Lemmon Hill ball field is owned by the Long Grove Park District and sits close to the corner of Gilmer and 83. I have been asked before where exactly Lemmon Hill is, and why is the hill named for a fruit that doesn’t grow here? To which I replied… “Why in the Sam Hill would you ask that?” There’s your clue – the Hill in Sam Hill and Lemmon Hill don’t refer to geographic features, but rather a person. Sam Hill, no relation to Long Grove or any Long Grove Hills, was a notorious surveyor in the 1800’s who reportedly had such foul language that his name because a synonym for cursing. The Hill in Lemmon Hill refers to Bob Hill, who owned a dairy (Ferry Hill Farm) near the location of the current ball field. There were several farms that comprised the dairy, including land which encompassed the original Gridley homestead.
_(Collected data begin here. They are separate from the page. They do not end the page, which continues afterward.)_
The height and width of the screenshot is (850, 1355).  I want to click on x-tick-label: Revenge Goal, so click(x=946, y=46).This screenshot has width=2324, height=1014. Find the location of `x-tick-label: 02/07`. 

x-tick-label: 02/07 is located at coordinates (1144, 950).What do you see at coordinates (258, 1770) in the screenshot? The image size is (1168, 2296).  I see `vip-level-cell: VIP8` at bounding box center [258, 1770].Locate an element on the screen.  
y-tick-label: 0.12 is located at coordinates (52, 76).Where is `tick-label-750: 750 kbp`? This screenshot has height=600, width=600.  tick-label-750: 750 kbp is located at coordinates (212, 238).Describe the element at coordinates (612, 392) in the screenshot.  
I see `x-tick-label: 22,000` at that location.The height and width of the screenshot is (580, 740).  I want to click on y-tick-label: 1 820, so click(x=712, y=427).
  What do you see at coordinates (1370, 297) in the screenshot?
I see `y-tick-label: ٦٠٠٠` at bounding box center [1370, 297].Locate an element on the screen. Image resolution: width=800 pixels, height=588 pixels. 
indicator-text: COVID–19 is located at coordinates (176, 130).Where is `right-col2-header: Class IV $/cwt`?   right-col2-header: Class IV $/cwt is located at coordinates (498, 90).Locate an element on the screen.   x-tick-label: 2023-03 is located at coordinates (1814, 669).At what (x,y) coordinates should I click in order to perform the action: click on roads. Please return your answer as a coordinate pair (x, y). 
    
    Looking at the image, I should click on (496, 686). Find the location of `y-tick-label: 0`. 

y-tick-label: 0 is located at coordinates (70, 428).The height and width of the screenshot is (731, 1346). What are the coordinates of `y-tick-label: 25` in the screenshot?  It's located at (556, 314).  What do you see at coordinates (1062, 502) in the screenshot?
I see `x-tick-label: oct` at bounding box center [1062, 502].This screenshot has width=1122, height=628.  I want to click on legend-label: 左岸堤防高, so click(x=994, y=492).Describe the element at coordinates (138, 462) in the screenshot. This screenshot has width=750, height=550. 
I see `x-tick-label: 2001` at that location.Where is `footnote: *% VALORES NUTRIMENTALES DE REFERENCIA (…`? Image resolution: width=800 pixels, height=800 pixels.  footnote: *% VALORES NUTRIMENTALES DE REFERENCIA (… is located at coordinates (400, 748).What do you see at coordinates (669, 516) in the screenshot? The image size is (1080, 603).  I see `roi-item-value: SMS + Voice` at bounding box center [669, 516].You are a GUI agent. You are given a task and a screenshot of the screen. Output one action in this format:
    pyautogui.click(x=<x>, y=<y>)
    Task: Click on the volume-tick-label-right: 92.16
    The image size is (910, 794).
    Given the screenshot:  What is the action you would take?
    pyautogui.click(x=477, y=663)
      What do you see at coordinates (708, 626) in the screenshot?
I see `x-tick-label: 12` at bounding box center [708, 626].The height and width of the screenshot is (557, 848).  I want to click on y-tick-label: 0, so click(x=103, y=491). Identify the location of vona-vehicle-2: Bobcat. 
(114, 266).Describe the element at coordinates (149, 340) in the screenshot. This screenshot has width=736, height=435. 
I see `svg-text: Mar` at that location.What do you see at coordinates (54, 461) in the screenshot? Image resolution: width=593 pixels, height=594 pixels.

One of the things early Long Grove Historical Society members did was to interview some of the old timers, like Bob Hill. In 1989, Barbara Turner sat down with Bob Hill to talk about his memories of Long Grove. The complete transcript follows further below, but I’ll start with a few highlights to wet your whistle:

During the war, we made hay on the fairways (on what is now Twin Orchards Golf Club)

The Dairy Manager lived in the Gridley’s old Endwood estate house. They also had a bunkhouse for jockeys there. You see, they had race horses on the farm many years ago.

During the war (WWII), some officers from Fort Sheridan came over and set up camp at Endwood estate. They had lookouts up in the cupola. Wires spread all over the place for communication. They had a guard at the entrance to our house and every time we went in and out, he wanted to know what was going on.

Back then the whole area was known as Prairie View, not Long Grove. “Where do you come from?” “Prairie View, Illinois” “That’s so corny, it’s cute!” I miss old Prairie View. It makes me mad. They moved the post office and they don’t even say Lincolnshire-Prairie View, but just Lincolnshire.

When we bought that (the Southeast corner of 22 & 83), there was a filling station on that corner. It had a beautiful bar, oak bar, inside. We put the porch on it and made a tearoom out of it. When the tearoom closed it was an a player piano store.